THU 28 - 3 - 2024
 
Date: Jun 2, 2011
Source: The Daily Star
Syria opposition say Assad lost all legitimacy

ANTALYA, Turkey: Syrian President Bashar Assad must step down to pave the way for democracy after an uprising against his rule showed he had lost legitimacy, the country’s opposition in exile said Wednesday.
Rights groups say 1,000 civilians have been killed in a military crackdown as Assad seeks to crush a revolt which has turned into the gravest challenge to his 11-year rule.
The severity of the crackdown has provoked international condemnation and sanctions.


“The revolution inside Syria has declared ‘the people want the overthrow of the regime.’ We echo it. The price of the blood being shed can only be freedom,” Abdelrazzaq Eid, a senior figure in the Damascus Declaration umbrella opposition group, told the conference in the Turkish coastal city of Antalya.
The gathering is the first official meeting of activists and opposition figures in exile since protests erupted 10 weeks ago in Daraa, a poor, agricultural city in the southern Hauran Plain.


“The dictatorship has presented nothing to show a modicum of good intentions. It has lost any legitimacy by firing at and killing its own people,” Eid said, to the applause of delegates.
Syrian authorities blame armed groups, backed by Islamists and foreign agitators, for the unrest and say more than 120 police and soldiers have been killed.
A regional Middle East player, Assad has sought since succeeding his father in 2000 to maintain Syria as an ally of Iran and supporter of militant groups Hamas and Hezbollah while seeking better ties with the West and peace with Israel.


But Assad’s handling of the protests has triggered U.S. and EU sanctions on members of the ruling hierarchy, including himself, after four years of detente with the West. Syria’s backer Turkey has also begun to criticize Assad.
The gathering brought together a broad spectrum of opposition figures driven abroad over the last 30 years, from Islamists crushed in the 1980s to Christians escaping repression.
Delegates said an ultra-loyalist army core controlled by Assad’s brother Maher, and a security apparatus which has suppressed dissent for decades, were preventing Damascus and Syria’s biggest city Aleppo from joining the demonstrations.

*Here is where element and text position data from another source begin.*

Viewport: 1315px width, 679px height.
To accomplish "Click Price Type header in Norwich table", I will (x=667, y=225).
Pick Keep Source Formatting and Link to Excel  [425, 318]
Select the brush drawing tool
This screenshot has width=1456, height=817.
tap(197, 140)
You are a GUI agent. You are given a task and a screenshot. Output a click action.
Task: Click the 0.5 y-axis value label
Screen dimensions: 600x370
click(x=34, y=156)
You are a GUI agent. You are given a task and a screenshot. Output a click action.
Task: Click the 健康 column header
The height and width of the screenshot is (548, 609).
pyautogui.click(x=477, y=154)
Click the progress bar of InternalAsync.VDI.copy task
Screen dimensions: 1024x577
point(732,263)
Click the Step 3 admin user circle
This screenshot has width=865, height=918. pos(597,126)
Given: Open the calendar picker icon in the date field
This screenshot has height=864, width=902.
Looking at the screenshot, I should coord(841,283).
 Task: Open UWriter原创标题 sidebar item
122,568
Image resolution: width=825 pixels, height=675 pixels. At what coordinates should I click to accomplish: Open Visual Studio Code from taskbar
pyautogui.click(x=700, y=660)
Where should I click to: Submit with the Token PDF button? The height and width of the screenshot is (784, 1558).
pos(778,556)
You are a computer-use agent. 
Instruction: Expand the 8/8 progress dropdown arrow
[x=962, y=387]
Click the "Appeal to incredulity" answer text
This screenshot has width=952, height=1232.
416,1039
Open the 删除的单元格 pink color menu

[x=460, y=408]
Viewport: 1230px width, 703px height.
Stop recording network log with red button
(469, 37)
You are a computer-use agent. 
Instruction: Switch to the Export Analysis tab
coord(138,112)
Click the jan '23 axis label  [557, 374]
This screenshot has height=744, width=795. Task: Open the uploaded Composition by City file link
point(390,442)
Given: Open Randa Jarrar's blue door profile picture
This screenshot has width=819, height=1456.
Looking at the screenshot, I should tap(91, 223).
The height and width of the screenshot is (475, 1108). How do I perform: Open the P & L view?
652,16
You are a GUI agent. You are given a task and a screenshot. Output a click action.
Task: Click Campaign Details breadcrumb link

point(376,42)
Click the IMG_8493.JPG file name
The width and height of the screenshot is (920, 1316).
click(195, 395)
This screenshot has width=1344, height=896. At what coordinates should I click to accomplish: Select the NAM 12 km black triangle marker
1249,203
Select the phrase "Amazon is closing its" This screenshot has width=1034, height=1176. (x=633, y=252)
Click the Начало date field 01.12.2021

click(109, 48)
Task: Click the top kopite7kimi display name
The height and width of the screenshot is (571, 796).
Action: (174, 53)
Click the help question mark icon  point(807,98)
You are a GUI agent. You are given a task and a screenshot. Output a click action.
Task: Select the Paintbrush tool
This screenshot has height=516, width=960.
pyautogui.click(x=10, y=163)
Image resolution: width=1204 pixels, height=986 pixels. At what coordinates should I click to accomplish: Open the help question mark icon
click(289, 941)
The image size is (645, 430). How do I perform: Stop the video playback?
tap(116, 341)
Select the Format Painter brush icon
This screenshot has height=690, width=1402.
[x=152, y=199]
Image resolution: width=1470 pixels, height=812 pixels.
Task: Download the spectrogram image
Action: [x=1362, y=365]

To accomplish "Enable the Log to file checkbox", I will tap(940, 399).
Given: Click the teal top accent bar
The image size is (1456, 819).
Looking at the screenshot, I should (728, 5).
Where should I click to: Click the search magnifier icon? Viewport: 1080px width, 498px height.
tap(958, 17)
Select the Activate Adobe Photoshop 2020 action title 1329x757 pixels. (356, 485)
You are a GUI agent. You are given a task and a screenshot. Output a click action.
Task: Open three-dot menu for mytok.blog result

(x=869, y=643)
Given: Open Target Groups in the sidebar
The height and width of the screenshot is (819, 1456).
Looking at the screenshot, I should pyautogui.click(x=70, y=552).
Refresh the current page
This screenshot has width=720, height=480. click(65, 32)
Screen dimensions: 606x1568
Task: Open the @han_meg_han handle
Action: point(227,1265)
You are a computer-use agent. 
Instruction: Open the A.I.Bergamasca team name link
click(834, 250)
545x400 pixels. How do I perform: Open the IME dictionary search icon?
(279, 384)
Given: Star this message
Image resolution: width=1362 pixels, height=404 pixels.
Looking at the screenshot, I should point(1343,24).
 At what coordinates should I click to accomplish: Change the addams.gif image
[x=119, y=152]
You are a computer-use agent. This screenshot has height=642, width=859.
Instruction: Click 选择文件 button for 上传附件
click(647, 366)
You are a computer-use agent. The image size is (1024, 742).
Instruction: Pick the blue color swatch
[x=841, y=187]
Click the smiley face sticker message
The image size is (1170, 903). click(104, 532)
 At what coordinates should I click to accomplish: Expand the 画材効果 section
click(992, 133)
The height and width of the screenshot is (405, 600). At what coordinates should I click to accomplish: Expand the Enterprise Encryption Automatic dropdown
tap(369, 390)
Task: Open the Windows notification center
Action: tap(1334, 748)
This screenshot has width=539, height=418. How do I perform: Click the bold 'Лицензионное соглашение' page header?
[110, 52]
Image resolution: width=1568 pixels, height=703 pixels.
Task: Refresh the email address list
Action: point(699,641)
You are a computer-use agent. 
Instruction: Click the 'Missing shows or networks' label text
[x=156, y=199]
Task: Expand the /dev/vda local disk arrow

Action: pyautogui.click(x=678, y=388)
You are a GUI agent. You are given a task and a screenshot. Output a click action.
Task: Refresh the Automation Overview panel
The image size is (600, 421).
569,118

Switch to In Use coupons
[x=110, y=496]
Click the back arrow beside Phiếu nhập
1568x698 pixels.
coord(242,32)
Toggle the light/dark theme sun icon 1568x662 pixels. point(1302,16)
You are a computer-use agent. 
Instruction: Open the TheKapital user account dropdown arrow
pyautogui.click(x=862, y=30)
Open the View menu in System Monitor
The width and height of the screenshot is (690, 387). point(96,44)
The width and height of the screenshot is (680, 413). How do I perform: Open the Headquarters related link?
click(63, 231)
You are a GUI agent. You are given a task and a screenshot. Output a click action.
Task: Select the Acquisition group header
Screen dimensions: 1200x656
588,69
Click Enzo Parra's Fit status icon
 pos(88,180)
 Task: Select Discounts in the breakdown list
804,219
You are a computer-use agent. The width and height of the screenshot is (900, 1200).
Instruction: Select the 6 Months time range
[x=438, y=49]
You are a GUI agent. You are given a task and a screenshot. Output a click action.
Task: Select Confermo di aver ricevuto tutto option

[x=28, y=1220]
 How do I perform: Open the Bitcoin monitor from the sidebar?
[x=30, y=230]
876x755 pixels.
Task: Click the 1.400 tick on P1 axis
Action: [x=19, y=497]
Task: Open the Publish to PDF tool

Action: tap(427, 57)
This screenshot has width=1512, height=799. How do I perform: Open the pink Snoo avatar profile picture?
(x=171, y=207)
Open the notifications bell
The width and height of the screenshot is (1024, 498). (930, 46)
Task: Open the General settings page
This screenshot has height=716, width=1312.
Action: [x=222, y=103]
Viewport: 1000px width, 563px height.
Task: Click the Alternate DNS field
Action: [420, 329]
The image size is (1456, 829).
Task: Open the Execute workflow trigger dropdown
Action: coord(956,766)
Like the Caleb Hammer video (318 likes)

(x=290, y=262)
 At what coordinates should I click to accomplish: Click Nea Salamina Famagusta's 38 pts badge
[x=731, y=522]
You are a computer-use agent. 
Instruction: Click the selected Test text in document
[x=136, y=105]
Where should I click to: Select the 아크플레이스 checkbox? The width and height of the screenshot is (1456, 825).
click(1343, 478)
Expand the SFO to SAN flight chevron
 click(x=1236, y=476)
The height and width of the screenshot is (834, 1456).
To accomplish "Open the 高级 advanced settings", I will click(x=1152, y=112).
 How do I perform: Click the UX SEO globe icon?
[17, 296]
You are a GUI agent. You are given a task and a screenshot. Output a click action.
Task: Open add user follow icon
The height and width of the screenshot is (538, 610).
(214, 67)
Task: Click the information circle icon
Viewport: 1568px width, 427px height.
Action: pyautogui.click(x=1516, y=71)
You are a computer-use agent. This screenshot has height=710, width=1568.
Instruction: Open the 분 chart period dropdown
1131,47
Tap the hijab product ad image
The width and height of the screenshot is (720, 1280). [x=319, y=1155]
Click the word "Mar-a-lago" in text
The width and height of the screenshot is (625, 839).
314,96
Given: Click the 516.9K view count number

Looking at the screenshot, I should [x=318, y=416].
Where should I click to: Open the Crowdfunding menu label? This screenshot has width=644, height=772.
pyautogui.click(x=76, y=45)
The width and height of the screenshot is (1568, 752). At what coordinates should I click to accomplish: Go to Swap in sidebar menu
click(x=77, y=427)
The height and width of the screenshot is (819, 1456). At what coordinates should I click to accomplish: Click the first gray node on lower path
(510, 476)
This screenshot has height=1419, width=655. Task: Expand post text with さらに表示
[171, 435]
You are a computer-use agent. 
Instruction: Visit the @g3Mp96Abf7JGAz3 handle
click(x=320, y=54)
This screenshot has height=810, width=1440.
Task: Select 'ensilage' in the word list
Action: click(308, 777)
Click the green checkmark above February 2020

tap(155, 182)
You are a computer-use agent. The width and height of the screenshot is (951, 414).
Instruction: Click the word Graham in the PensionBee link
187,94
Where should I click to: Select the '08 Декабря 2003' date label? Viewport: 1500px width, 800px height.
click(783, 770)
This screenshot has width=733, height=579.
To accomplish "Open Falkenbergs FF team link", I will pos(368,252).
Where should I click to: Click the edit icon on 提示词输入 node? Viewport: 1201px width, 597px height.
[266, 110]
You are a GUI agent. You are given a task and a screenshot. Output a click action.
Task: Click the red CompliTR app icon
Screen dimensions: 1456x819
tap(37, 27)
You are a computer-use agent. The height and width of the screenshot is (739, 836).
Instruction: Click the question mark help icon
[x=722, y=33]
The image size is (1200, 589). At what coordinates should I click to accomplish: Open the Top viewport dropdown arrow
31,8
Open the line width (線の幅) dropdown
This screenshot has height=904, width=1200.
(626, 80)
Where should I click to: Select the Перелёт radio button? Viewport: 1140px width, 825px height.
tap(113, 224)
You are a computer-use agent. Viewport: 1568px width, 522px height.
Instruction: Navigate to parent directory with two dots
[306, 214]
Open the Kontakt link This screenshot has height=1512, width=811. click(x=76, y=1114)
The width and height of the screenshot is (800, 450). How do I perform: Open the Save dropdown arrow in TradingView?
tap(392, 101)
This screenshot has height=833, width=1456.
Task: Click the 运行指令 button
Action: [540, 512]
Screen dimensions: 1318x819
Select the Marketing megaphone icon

But they said international pressure and a series of gruesome killings have turned Syrian public opinion against the 45-year-old leader, pointing to a slow but steady expansion of demonstrations, despite an intensified military crackdown.
“I am afraid there will be more sacrifices before Assad goes, but this is the nature of revolutions,” said Naim al-Salamat, a researcher who lives in Ireland.
Assad has issued decrees aimed at appeasing public grievances. The opposition say they would not change the nature of a repressive political system in which arbitrary arrests, beatings and torture of political detainees are common.


Assad announced an amnesty for political prisoners Tuesday, but rights campaigners said the decree had numerous exceptions, specifying reduced sentences for many cases rather than release.
Hundreds of political prisoners were freed Wednesday and the government promised to investigate the death of a 13-year-old boy whose apparent torture and mutilation turned him into a symbol of the uprising.
However the announcements were coupled with a crackdown on two towns in Syria’s center and south that killed at least 33 people, including an 11-year-old girl shot dead by troops during a fierce shelling, activists said.


Rami Abdul-Rahman, director of the Syrian Observatory for Human Rights, said that more than 500 prisoners were freed, including some who took part in the latest demonstrations marking the most serious challenge to the Assad family yet.
The Local Coordination Committees in Syria, which helps organize and document the country’s protests, said 25 people were shot dead Tuesday in the central town of Rastan, which has seen a major military clampdown in recent days.


In the south, Syrian troops shelled the town of Hirak with tanks and artillery, killing at least eight people on Tuesday and Wednesday, including 11-year-old Malak Munir al-Qaddah, human rights activist Mustafa Osso said.
Also Wednesday, state-run news agency, SANA, said Assad issued a presidential decree forming a committee whose job will be to prepare for a national dialogue. It added that Assad told committee members the dialogue was needed to overcome “political and social instability.”


The committee will include Syrian Vice President Farouq al-Sharaa, senior members of the ruling Baath Party and the National Progressive Front (NPF, a coalition of parties led by Baath), as well as one author and one teacher.
Assad said the national dialogue committee should set the stage for all sides in Syria to express their views on politics, economics and society in “what expands participation.”
“All parties should contribute to widening participation [in the political process], to the development of an electoral law and to a law on political parties,” Assad said.


Human Rights Watch said Wednesday that the systematic killings and torture by Syrian security forces in Daraa since protests began strongly suggest that these qualify as crimes against humanity.
In a report focusing in Daraa province, the group called for U.N. Security Council sanctions. It said 418 people have been killed in the Daraa province alone since the uprising began.